Ce sys­tème sanc­tion­nant conduit à un sin­gu­lier ren­ver­se­ment de pers­pec­tive : le men­diant — vic­time d’une pau­vre­té dont il ne par­vient à s’émanciper — est sus­pec­té de trom­per, de cher­cher le pro­fit et la faci­li­té. Une telle sus­pi­cion mécon­nait gra­ve­ment la dou­leur du mépris des regards fuyants et l’inconfort du froid aux­quels sont expo­sés les men­diants. Elle révèle l’émergence d’une socié­té géné­ra­trice de dur­cis­se­ment des rap­ports sociaux et d’exclusion, prompte à lut­ter contre les consé­quences d’un phé­no­mène plu­tôt que de s’attaquer à ses causes. C’est un tro­pisme de tous temps : impuis­sant à éra­di­quer la pau­vre­té, le pou­voir s’efforce, plus ou moins dis­crè­te­ment selon les époques, de rendre les pauvres invi­sibles et muets. Car la pré­sence pal­pable de l’extrême pau­vre­té est une « accu­sa­tion vivante » de l’échec des poli­tiques publiques.

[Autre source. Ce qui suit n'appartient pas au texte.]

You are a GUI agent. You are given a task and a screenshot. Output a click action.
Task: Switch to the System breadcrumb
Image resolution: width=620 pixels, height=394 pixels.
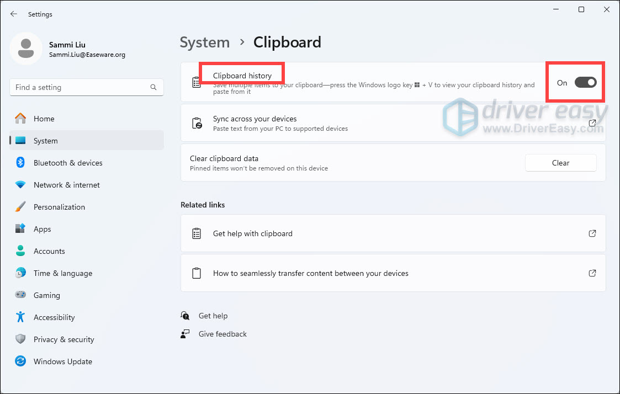point(204,42)
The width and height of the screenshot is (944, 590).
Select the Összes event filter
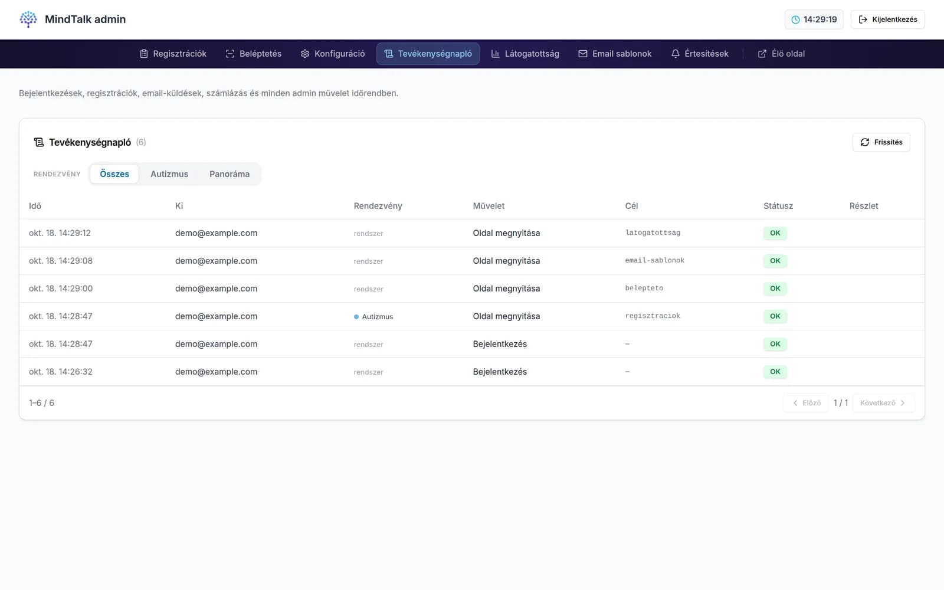tap(114, 174)
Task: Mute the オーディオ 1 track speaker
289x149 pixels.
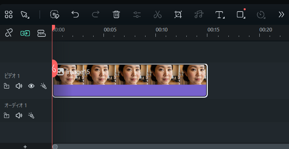Action: pos(19,116)
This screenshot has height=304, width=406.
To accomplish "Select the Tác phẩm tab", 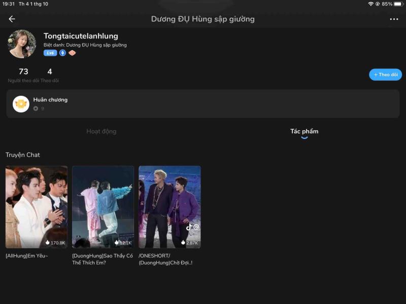I will tap(305, 131).
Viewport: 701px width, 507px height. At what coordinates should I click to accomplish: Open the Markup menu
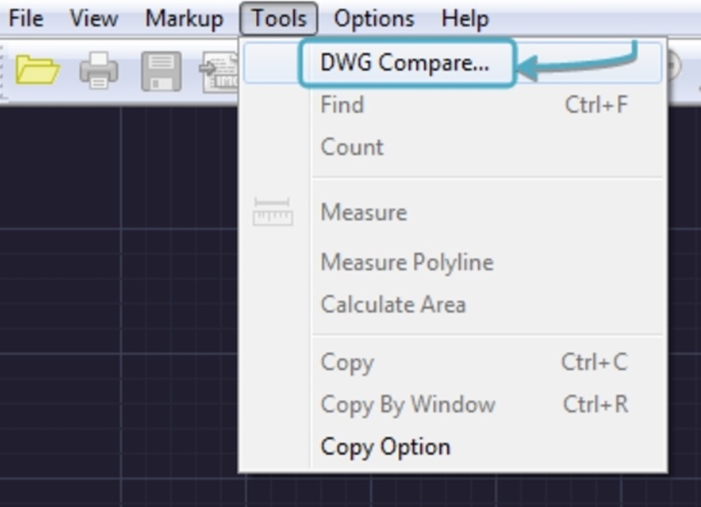[184, 18]
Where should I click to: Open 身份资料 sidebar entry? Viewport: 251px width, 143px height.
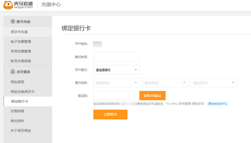pyautogui.click(x=17, y=121)
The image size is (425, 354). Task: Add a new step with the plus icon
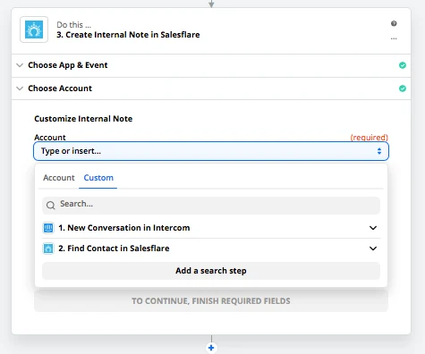211,348
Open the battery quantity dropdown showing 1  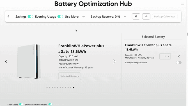coord(165,56)
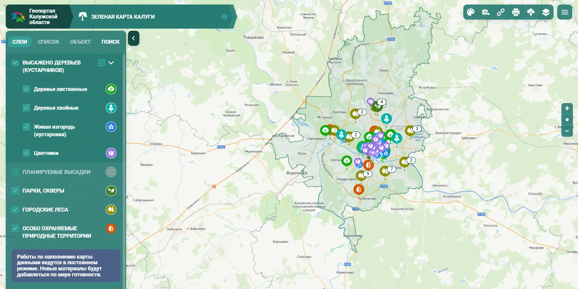The height and width of the screenshot is (289, 578).
Task: Click the zoom slider center dot
Action: (x=567, y=120)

La stig­ma­ti­sa­tion de la men­di­ci­té par son inter­dic­tion déplace dan­ge­reu­se­ment une autre fron­tière : le dona­teur, ani­mé d’une soli­da­ri­té de base qui devrait être per­çue comme l’expression mini­male de la « bana­li­té du bien », devient com­plice de l’attitude jugée délé­tère et répré­hen­sible du mendiant.

Plu­tôt que sa citoyen­ne­té, c’est l’aptitude de l’individu à consom­mer qui semble valo­ri­sée, et ce d’autant plus lorsque les lieux de ser­vices publics deviennent, via le déve­lop­pe­ment d’espaces com­mer­ciaux en leur sein, des antres de consom­ma­tion pri­vée. Le bruit, les odeurs et le spec­tacle des canettes vides aux­quels on asso­cie les men­diants s’accommodent mal d’un cer­tain sou­ci de la Stib de tra­vailler l’harmonie esthé­ti­sée de ses sta­tions pour que le « voya­geur stan­dard » soit ten­té de s’arrêter et d’acheter. Quelle est cette socié­té plus atten­tive à l’inconfort, super­fi­ciel et pas­sa­ger, des usa­gers qu’à la détresse, durable et ancrée, des plus précarisés ?

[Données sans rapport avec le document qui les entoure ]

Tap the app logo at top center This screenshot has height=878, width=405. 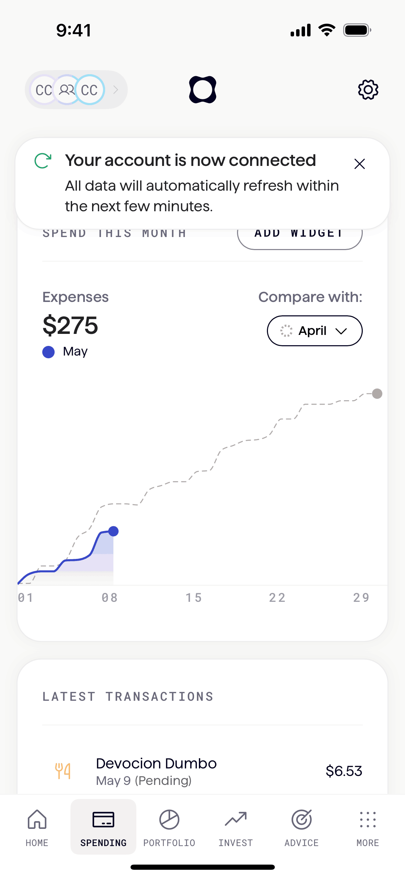pyautogui.click(x=203, y=90)
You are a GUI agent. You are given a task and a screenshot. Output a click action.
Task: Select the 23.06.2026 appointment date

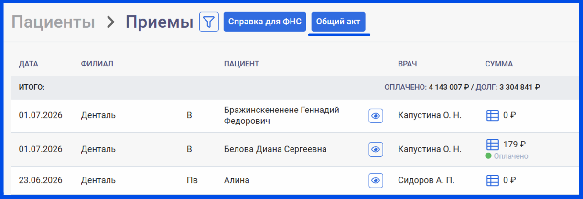41,180
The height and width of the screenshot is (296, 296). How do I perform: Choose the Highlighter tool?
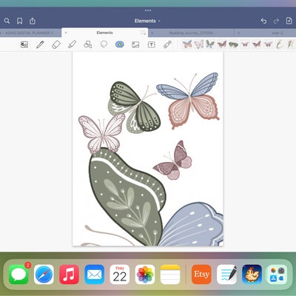72,44
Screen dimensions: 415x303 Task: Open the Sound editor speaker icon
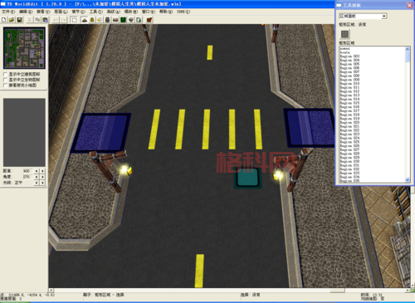[100, 20]
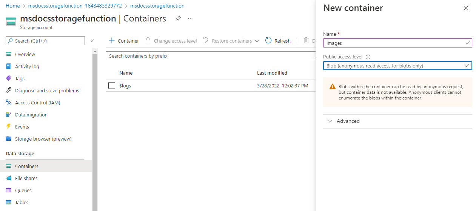The width and height of the screenshot is (476, 211).
Task: Collapse the sidebar with double chevron icon
Action: (92, 41)
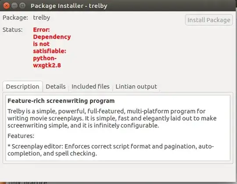View the Lintian output tab

click(x=136, y=87)
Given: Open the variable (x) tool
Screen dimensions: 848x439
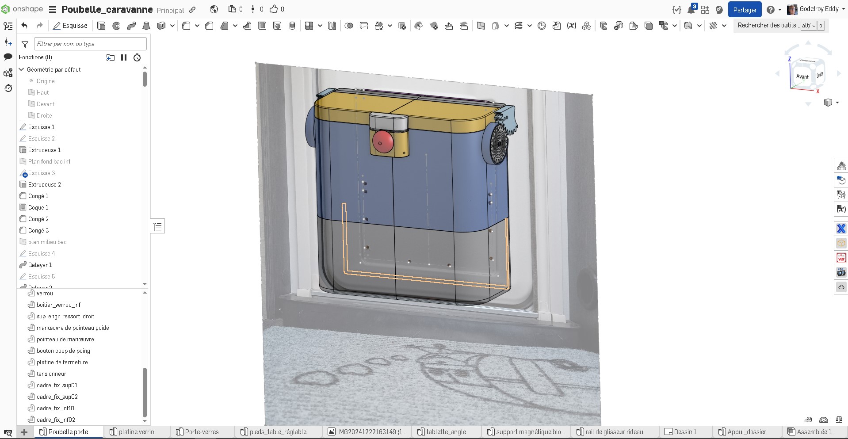Looking at the screenshot, I should tap(572, 26).
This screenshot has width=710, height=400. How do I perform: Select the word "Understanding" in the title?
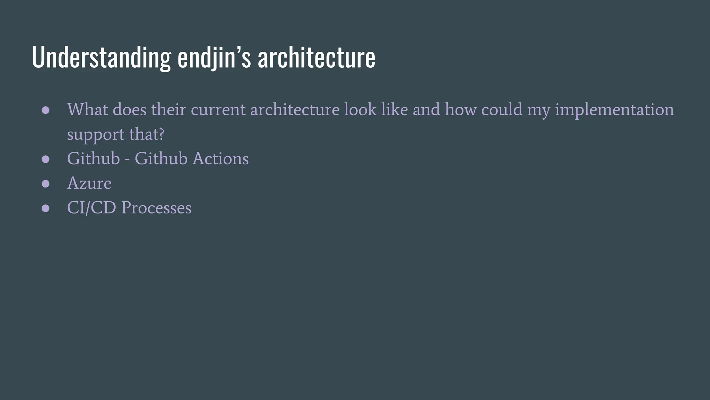click(101, 57)
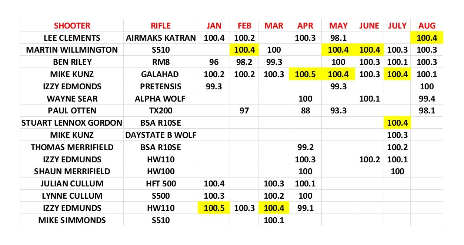The height and width of the screenshot is (245, 464).
Task: Click the JULIAN CULLUM name cell
Action: coord(72,184)
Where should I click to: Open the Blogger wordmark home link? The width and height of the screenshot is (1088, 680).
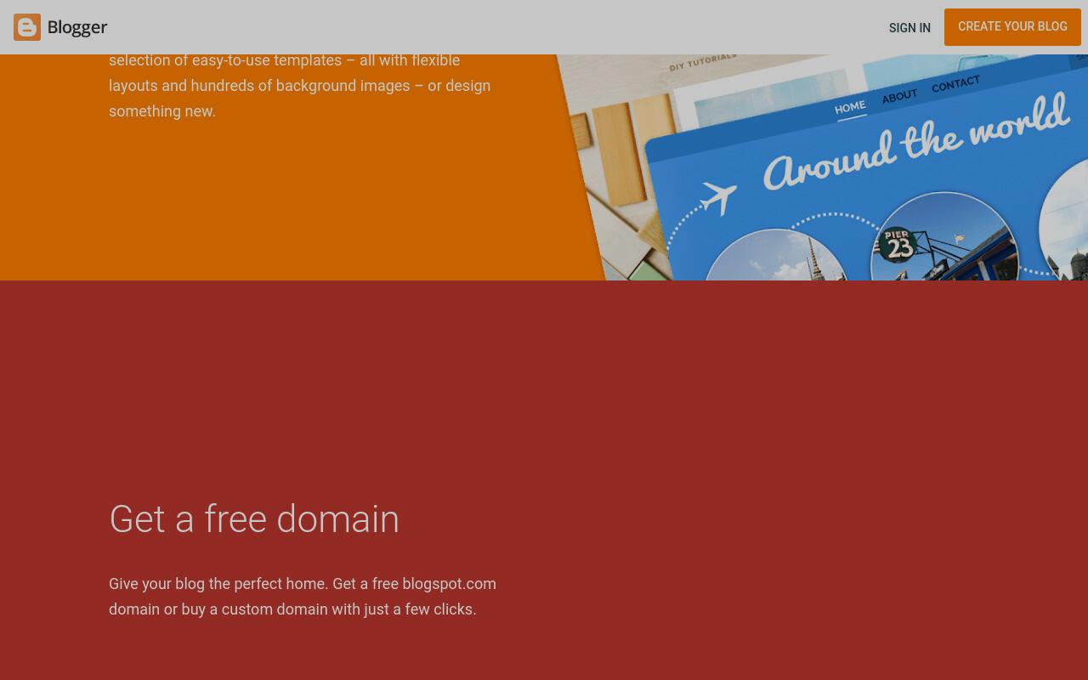(77, 27)
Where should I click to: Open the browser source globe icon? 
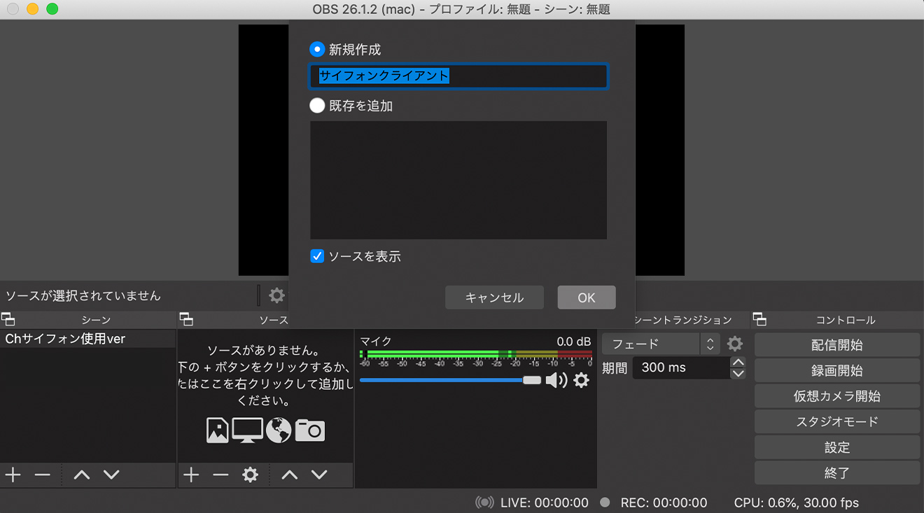tap(278, 430)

Le poli­tique doit lever l’ambigüité fon­da­men­tale qui consiste à vou­loir à la fois sou­te­nir les pauvres et punir du fait de leur condi­tion. Il importe d’abolir toute inter­dic­tion de men­dier dans les infra­struc­tures de la Stib et de s’engager sans conces­sion dans la lutte contre la pauvreté.

  1. Alain, Manu et Phi­lippe ont une connais­sance et expé­rience — per­son­nelles et/ou pro­fes­sion­nelles — appro­fon­dies du sans-abrisme. Le conte­nu du pré­sent article se base sur une longue ren­contre avec eux. Les phrases en ita­liques sont des citations.
  2. Ce concept vient des Pays-Bas (hang­ge­drag) et a trou­vé un accueil dans les com­munes flamandes.
  3. PRB — Compte ren­du de la séance plé­nière du 21 octobre 2009.